Once you reach the line with "Task: Click the green Add plus icon", transcribe it and every line after it to the end of the records, exactly, but not the pictures.

□ □ □ □ □ □ □

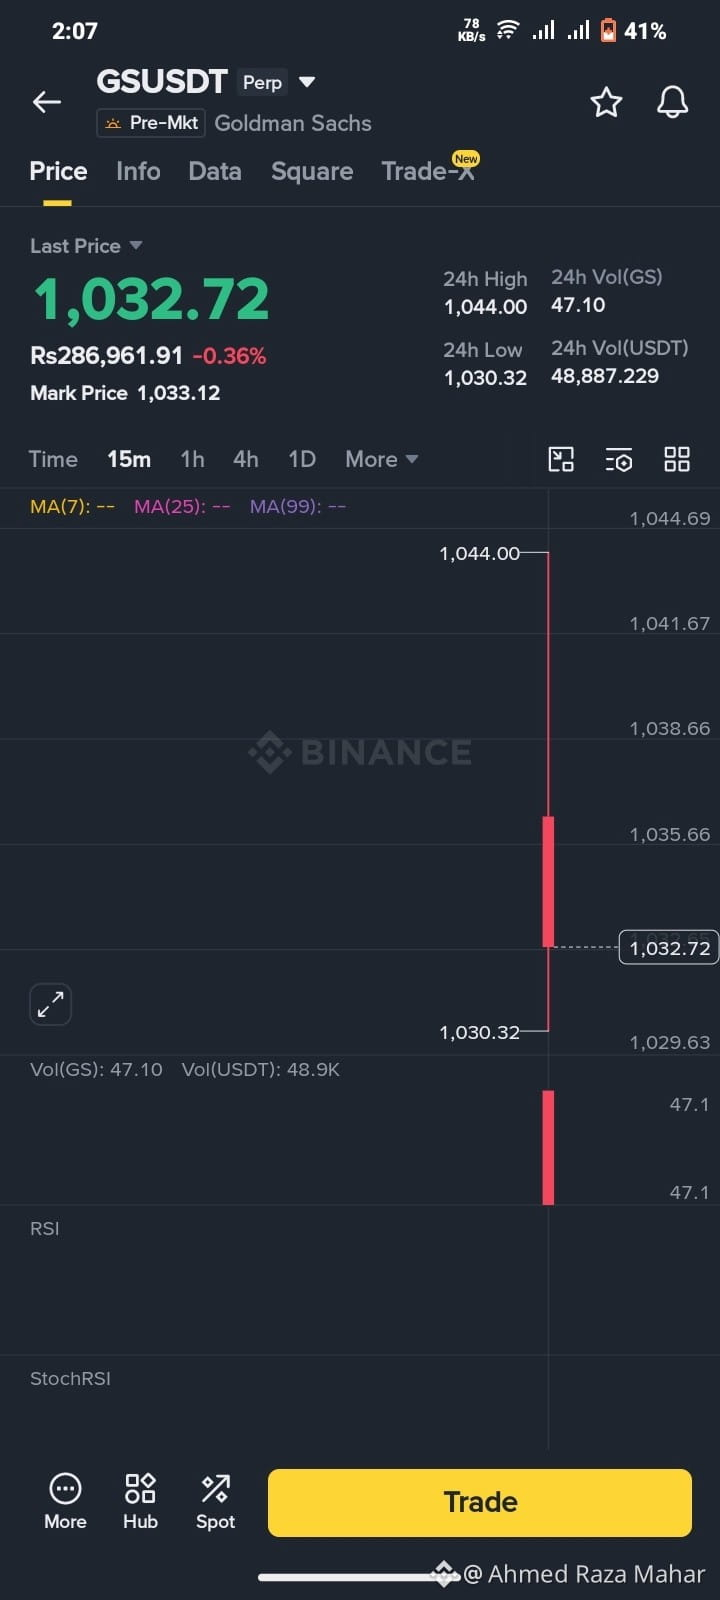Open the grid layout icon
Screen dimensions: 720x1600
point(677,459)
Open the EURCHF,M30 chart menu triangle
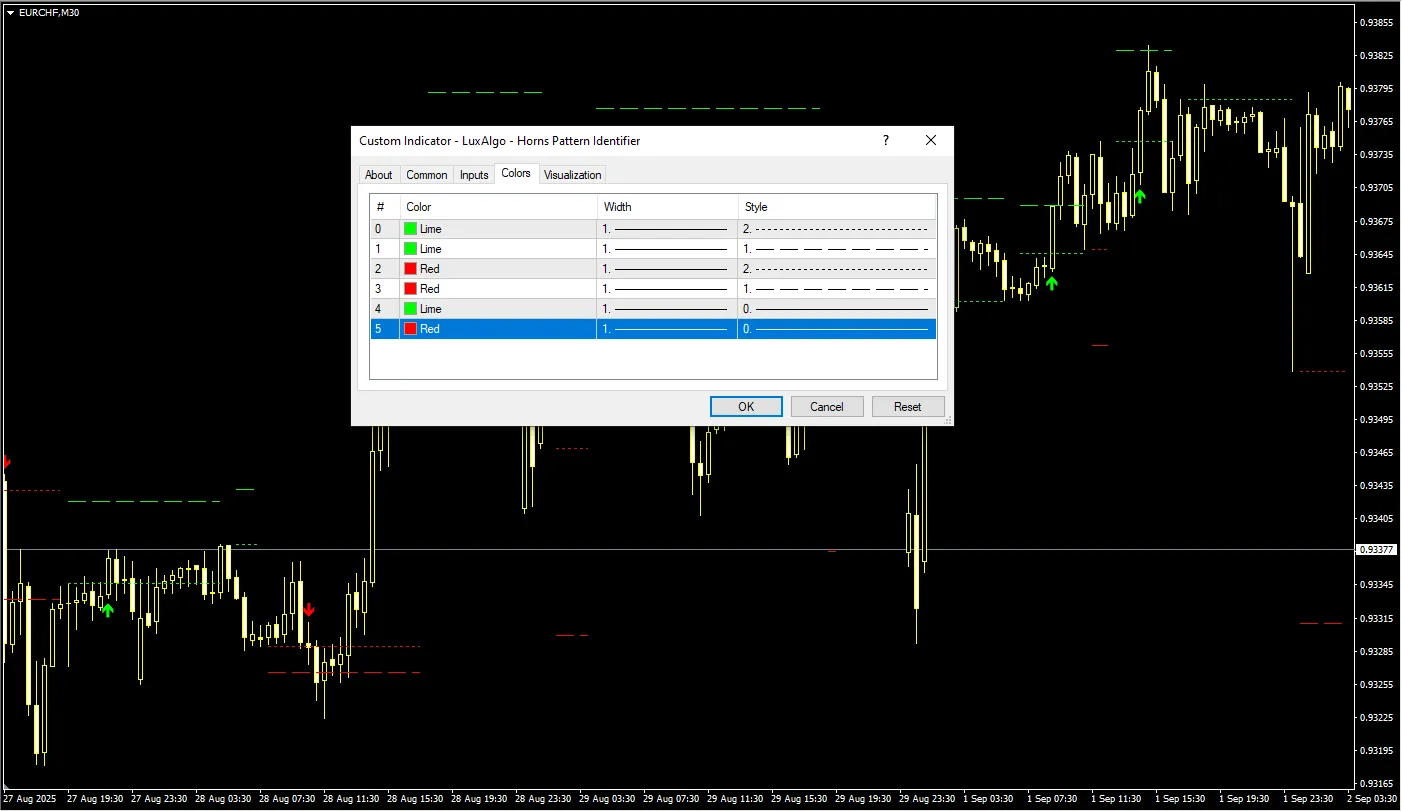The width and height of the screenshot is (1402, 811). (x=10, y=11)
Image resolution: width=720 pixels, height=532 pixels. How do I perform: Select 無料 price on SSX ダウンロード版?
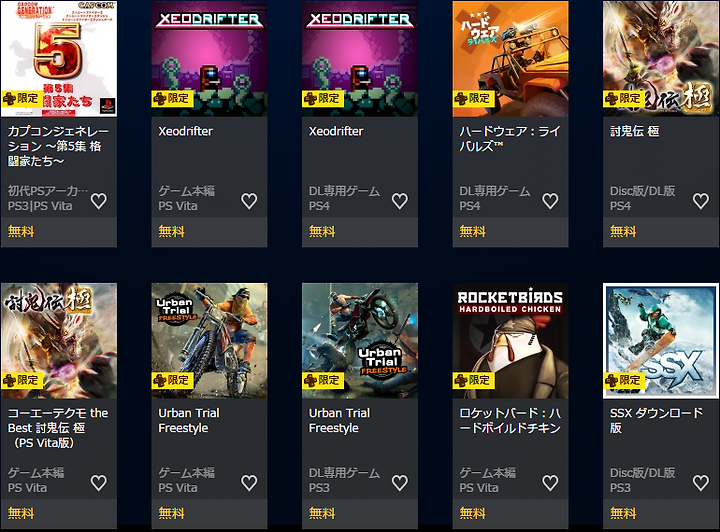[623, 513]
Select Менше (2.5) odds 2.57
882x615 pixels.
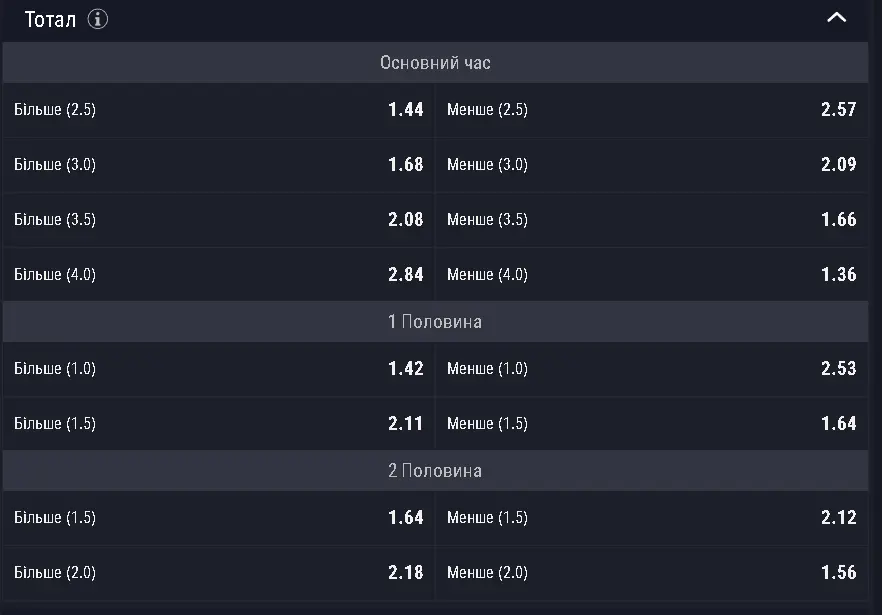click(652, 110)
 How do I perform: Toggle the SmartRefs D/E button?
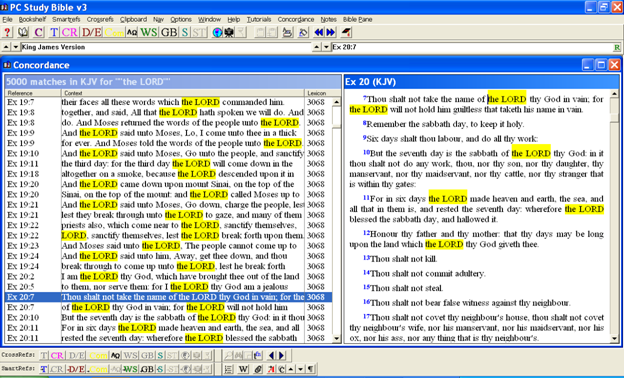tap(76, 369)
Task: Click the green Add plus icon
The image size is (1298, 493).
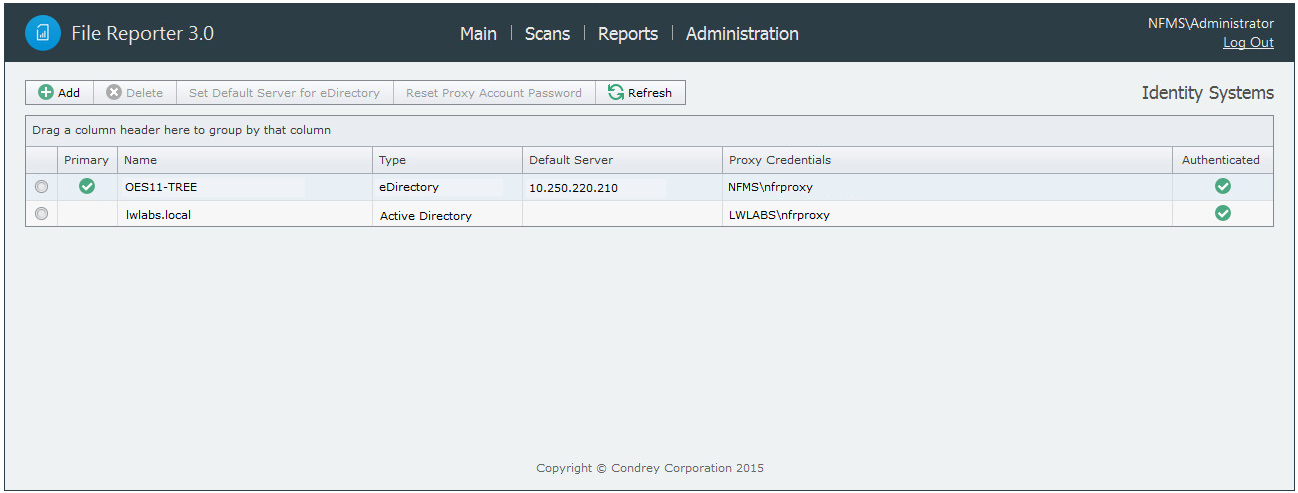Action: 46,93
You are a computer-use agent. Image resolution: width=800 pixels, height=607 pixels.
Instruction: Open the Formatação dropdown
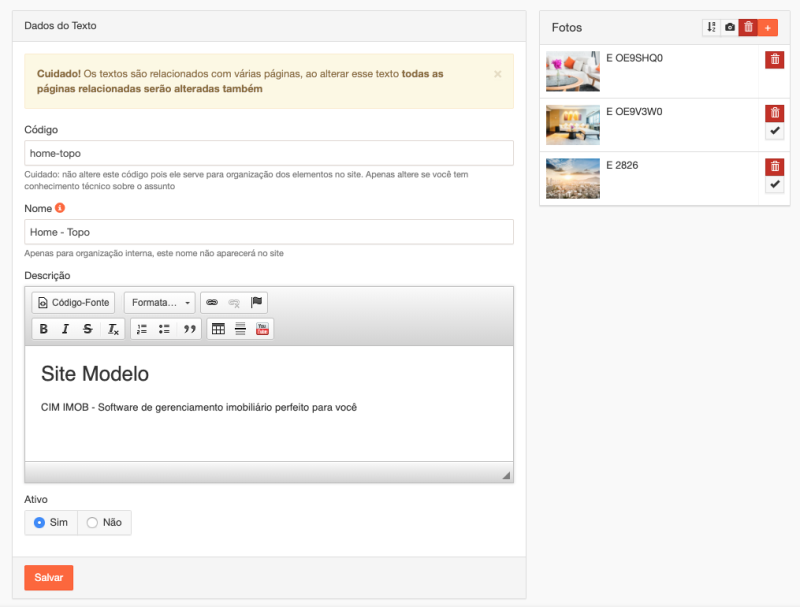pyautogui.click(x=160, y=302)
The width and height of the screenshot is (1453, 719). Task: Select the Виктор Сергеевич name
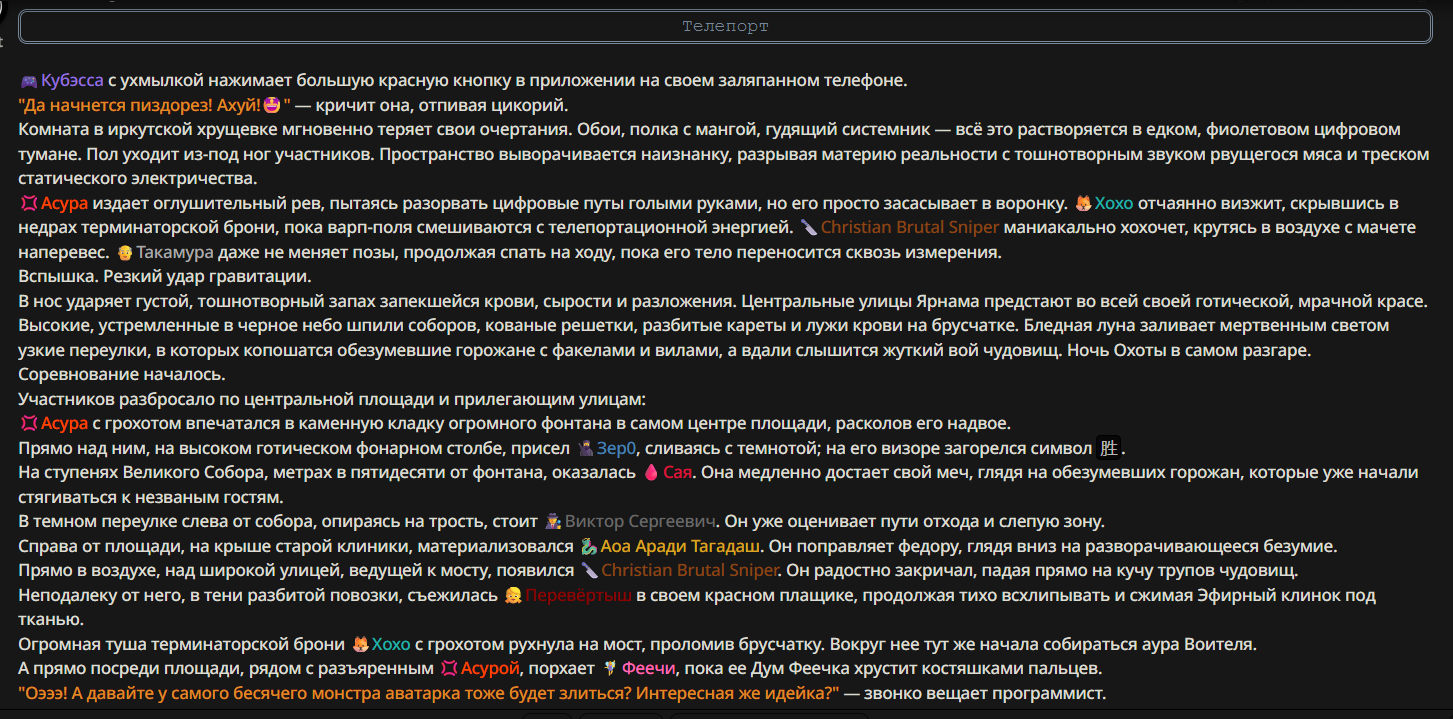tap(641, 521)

□ □ □ □ □ □ □

▶ _ANSWER FOR THE TASK_:
Task: Click the green Add plus icon
The image size is (1298, 493).
Action: 46,93
You are a computer-use agent. Image resolution: width=800 pixels, height=607 pixels.
Instruction: Open the Formatação dropdown
pyautogui.click(x=160, y=302)
The width and height of the screenshot is (1453, 719). Task: Select the Виктор Сергеевич name
tap(641, 521)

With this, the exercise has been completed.